There are, I think, several books on death and grief. There are also a couple of books on Handfasting, which is not a 101 topic. I don't consider my own books 101, and they sell pretty well.

I had started a memoir and gotten kind of stuck, but I have to say that publishers weren't much interested, even during the boom, and that boom is over. I'm told Ellen Cannon Reed's memoir is good, but I haven't yet read it.

1:39 PM  
Anonymous Lorekeeper said...

I totally wonder about this too. I would love to see such books. What i really want to know is what it is like to keep a coven or a tradition running for twenty, thirty years. How to avoid the pitfalls, solve the problems. What it *feels* like to live as HP or HPS for a lifetime.

Crowther's book was diappointing to me in that regard.

3:13 PM  
Blogger Chas S. Clifton said...

Speaking as an American Witch who has always had Craft friends in the UK, I think that their approach was always much more low-key. Perhaps that is because they had an established church to contend with.

Given the incredible American religious smorgasbord, American Wiccans always want to dash straight into being a Fulltime Full-Fledged, Officially Recognized Religion With All The Rights And Privileges Thereof.

Maybe it's ok to stay at the "living room level" for a longer time?

4:11 PM  
Anonymous Lorekeeper said...

Oh, I agree.

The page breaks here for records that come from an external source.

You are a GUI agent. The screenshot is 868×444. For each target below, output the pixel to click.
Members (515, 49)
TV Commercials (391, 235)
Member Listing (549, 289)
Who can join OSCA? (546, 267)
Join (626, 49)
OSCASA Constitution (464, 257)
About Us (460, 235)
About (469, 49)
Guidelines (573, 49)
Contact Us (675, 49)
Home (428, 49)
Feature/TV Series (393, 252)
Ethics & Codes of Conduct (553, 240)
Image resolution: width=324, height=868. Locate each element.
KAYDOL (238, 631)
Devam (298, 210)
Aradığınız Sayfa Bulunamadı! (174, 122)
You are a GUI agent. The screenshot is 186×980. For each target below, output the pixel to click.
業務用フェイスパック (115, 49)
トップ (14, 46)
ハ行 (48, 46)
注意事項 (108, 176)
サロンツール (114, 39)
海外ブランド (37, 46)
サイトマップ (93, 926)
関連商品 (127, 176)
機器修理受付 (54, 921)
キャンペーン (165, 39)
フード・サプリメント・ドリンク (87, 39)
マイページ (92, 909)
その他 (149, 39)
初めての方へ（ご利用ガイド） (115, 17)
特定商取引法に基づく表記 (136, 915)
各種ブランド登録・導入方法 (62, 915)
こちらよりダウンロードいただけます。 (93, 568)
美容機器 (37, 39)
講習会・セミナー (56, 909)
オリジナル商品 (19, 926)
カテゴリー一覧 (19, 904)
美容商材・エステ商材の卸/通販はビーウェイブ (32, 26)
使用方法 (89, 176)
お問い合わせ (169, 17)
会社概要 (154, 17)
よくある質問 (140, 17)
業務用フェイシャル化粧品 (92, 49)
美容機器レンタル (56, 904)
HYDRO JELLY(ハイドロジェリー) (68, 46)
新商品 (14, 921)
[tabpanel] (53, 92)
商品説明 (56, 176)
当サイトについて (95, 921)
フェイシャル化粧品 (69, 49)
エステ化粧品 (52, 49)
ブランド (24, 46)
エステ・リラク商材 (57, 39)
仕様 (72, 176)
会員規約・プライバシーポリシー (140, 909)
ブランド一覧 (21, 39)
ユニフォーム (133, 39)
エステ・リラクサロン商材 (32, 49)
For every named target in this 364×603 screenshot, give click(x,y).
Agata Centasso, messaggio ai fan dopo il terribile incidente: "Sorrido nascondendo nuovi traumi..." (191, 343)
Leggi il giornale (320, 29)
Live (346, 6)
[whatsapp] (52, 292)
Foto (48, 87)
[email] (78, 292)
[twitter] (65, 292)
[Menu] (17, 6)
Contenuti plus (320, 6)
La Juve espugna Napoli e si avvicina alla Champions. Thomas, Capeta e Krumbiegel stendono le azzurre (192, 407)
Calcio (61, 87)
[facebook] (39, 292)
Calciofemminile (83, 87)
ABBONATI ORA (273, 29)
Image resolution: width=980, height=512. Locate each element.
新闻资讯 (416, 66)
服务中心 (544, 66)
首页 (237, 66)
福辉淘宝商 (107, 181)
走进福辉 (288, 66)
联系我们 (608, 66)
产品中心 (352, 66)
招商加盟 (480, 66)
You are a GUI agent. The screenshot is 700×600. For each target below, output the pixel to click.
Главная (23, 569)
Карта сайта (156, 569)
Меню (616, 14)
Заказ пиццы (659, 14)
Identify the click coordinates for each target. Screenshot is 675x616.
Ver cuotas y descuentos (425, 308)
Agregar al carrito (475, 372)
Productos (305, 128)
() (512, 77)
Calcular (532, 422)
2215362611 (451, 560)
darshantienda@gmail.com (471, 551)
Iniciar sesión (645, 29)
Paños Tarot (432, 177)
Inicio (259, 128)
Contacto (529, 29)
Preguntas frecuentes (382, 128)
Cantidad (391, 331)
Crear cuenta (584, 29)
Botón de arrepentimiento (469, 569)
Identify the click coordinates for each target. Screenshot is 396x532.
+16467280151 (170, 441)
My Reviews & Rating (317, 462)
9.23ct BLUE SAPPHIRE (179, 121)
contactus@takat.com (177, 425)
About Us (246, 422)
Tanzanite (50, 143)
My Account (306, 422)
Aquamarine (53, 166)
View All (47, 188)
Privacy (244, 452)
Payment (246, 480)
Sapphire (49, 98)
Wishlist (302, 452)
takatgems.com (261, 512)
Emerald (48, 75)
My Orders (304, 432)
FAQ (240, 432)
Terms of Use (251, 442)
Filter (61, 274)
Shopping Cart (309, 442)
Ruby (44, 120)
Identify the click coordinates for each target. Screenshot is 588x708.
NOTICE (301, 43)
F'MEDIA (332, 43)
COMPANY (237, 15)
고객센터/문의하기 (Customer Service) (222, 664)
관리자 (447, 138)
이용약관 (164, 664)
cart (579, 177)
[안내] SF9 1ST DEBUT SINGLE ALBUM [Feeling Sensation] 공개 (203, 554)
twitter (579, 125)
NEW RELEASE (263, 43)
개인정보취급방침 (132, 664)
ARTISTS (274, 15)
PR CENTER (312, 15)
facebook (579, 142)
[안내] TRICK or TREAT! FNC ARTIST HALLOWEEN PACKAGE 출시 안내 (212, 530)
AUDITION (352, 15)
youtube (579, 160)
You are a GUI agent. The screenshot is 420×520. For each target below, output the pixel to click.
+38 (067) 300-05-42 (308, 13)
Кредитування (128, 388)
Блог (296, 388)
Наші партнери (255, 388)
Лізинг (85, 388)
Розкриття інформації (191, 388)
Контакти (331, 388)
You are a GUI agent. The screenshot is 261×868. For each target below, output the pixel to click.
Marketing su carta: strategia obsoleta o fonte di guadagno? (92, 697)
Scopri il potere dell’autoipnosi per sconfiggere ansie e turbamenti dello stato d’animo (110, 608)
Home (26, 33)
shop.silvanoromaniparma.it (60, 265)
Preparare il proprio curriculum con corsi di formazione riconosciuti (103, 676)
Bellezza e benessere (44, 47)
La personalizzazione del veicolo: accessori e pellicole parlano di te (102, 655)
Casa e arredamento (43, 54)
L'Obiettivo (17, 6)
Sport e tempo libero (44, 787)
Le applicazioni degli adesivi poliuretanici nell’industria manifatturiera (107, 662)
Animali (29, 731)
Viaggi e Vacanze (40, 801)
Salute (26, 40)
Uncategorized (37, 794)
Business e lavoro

I find the future possibility of huge Pagan megachurches where thousands of people sit in a circle around a charismatic pastor quite horrifying.

I wrote about this somewhat in my blog too:

http://lorekeeper.blogsome.com/2006/11/03/to-you-who-are-fain-to-learn-all-sorcery/

3:19 PM  
Anonymous Anonymous said...

I'll be working on an advanced Wicca book eventually!